Along the corridor, another turn, through a door of fine mahogany, and into the narrow room. “Wait.” He waits. His breath clouds visibly on each exhalation, his feet ache in their numbness. He sits on a low bench of dark wood, burnished by innumerable backsides before him; each shuffling apprehensively, waiting for the summons. The crumbling ochre plasterwork forms a low border to the tapestry before him. He surveys the fine work; his discerning eye interprets the image. Actaeon in his death throws, savaged by his own dogs, Diana with her bow drawn. One breast exposed; her quiver slung nonchalantly; pert, brutal, vengeful.
He resists the temptation to flake-off the plasterwork with his toe. The door opens. “Go.” He steps into the room.
“Master Rizzoli, come forward. Lay it here.”
The long table bears a large folio, opened to a city map, finely coloured. The legend betrays….Leyden. A mere hint of recognition; he doesn’t know….the Rhinelands perhaps?
The print is displayed, withdrawn expectantly from its portfolio, exposed to the rigour of his uncompromising eye.
“Etched my Lord….with mordant.”
“Like my armour?”
“Yes my Lord.”
He turns to the other gentleman. “My house looks fine Roberto, don’t you think?”
“None better in Venice.” He lies, there are several. Diplomacy is the better measure with this man, self-preservation the whetstone of the mind.

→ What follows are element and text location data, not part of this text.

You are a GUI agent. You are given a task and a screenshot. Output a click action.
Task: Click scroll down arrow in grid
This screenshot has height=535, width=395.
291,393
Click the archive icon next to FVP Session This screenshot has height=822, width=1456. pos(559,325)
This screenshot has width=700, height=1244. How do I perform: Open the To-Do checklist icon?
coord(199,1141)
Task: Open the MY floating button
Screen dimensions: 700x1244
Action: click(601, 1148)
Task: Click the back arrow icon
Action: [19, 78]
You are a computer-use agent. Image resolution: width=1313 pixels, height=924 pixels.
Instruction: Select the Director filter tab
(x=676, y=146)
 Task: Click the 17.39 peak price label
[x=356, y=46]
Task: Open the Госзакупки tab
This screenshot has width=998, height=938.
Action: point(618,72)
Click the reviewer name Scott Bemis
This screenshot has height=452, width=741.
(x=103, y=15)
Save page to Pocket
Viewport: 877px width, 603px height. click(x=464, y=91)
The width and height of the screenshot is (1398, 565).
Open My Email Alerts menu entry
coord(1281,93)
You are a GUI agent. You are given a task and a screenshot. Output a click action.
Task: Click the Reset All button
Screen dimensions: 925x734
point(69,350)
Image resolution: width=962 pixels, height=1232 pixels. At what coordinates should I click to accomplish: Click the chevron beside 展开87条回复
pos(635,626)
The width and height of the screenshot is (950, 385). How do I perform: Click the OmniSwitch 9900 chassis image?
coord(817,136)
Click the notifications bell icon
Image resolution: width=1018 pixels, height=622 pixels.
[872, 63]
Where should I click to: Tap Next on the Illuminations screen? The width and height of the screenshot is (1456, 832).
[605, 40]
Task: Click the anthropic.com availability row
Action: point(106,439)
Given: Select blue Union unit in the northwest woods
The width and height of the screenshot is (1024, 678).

Ignazio takes a glass and inspects the image assiduously, traces the graven lines, assesses the likely impact. What will it mean to his friends, his enemies? Envy, regard, a jealous commission to their architect? It matters not to him. Palazzo Lanese; a painting next perhaps.
“It will serve. See my man for your purse.” The hand dismisses.
Rizzoli bows “My Lord” and withdraws to the ante-chamber; the door is pushed-to after him, not completely closed. He sits and waits, no sign of his man, poor prospect of the purse on this day; any day. He knows the routine.
The print is forgotten; voices are raised.
“And what of Vermuyden?”
“He’s taken with your strategy.”
“Taken…taken! Will the bastard bite, that’s what I need to know? Will he agree terms?”
“It looks that way.”
“Damn the man! Make him sign.” A fist is hammered down, plate rattles. “I’ve waited too long. I want the arrangement confirmed. Tell me you understand.”
Pale light seeps in from the ante-chamber, illuminating his folly. He strides to the door and looks through into the small room; his gaze betrays contempt, mistrust. A pause; the long stare. Rizzoli’s eyes fix firmly on the tapestry; on Diana’s woven breast; intimidated. He holds his cold fist tightly; waits; does not look up. Water seeps from his boot.
“Well?” The door slams shut. He hears faintly “Not a word to the Council” then “Watch him.”
They release him through a side door onto the narrow calle. His pockets are unburdened by a purse or any other favour. His portfolio is empty. Forlorn hope of reward; of any recompense. Thieving bastard he thinks. He’s muttering to himself as he crosses the bridge, through the covered alleyway and out across the deserted campo towards the church. He’s railing internally; railing at the deaf walls, the impervious sky; levelling his anger at the scavenging pigeons. “Bastard!” This time it escapes with vigour; elicits a concerned glance from a woman draping damp linen from her window. He smiles up at her in shame; crosses his arms across his chest, clutches his shoulders. “This weather.” He stretches his arms wide, craving forgiveness. She turns away, retreats into her room.
The withering damp chills him bone deep as he walks the long walk back to his house. Hands, fingers, face and feet, all are numbed. The unremitting attrition of winter’s embrace drives its cold fingers into his skull. He shakes loose its grip and unlocks the door. On his knees he meticulously stacks shavings, kindling, and wood in the hearth; strikes the tinder and cherishes the risen flame. He takes a moment to offer his palms for comfort, then moves to the table. Taking a scrap of parchment he dips the pen and writes, Vermuyden, blows the ink dry then pushes the note into a drawer.